Good question, I am not sure. It’s going to depend on a lot of factors but the sync protocol being used maintains state between peers without transferring events.
https://github.com/hoytech/strfry/blob/master/docs/negentropy.md
Good question, I am not sure. It’s going to depend on a lot of factors but the sync protocol being used maintains state between peers without transferring events.
https://github.com/hoytech/strfry/blob/master/docs/negentropy.md
nostrdb makes damus *more* efficient battery and bandwidth wise.
It can reject parsing and validating events it has seen in the past. Using negentropy it can only pull notes it doesn’t have
Nice! What about storage requirements and redundancy?
nostrdb stores notes in an optimized binary format.
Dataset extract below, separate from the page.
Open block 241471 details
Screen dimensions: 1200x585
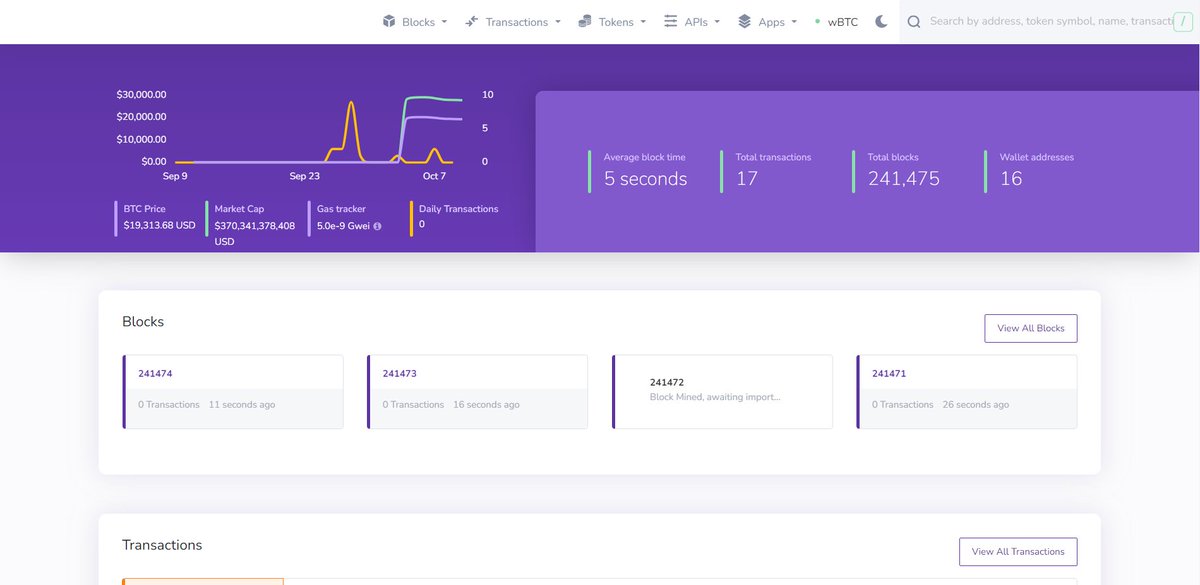[x=889, y=373]
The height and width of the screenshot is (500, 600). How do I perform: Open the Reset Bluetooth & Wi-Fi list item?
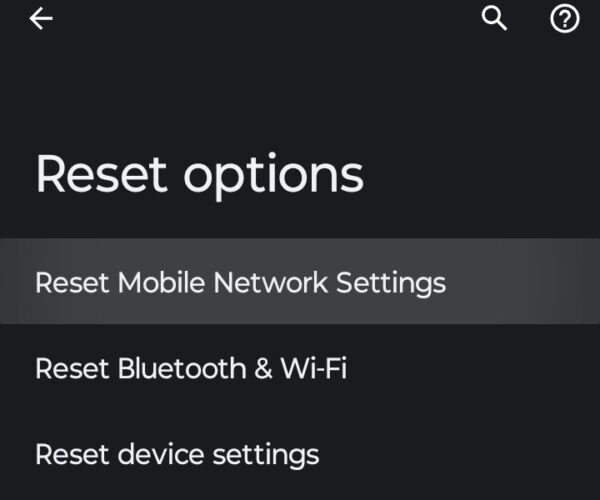tap(191, 368)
You can just delete everything past a certain date if the db gets too large.
My test db of 1 million notes is 2.5gb
i'm currently writing a testing tool for implementing a LRU cache pruning strategy, so you don't have to manually intervene, just rent your VPS with its given storage limit, set your max size, and when i've completed the code, it will also keep a data set of the level of data utilisation growth over time to adjust the GC sweep trigger and prune target (low and high water marks)
it uses a simple algorithm that i devised whereby every time data is accessed, a timestamp value is averaged from the previous state with the current timestamp and in this way, least recently used stuff will have the oldest stamps on it, if unused, the oldest of all (not very likely to happen often, but could be mitigated by comparing the stamp to the created_at then you could set a threshold for how long an unused entry can remain before its pruned, otherwise it would be swept up with all the oldest ones)
as for optimisation, there is a fair bit possible there... you can convert timestamps to varints, you can create a 64 bit index table value for pubkey, the text bodies can be compressed in a zstd based bulk repository - text usually compresses down to 10-20%, tag strings can be shortened probably to 32 bit values for the headers at least, probably you can do the same thing making an index table for relay URLs, unlikely that you will run out of space for 32 bits there too (4 billion)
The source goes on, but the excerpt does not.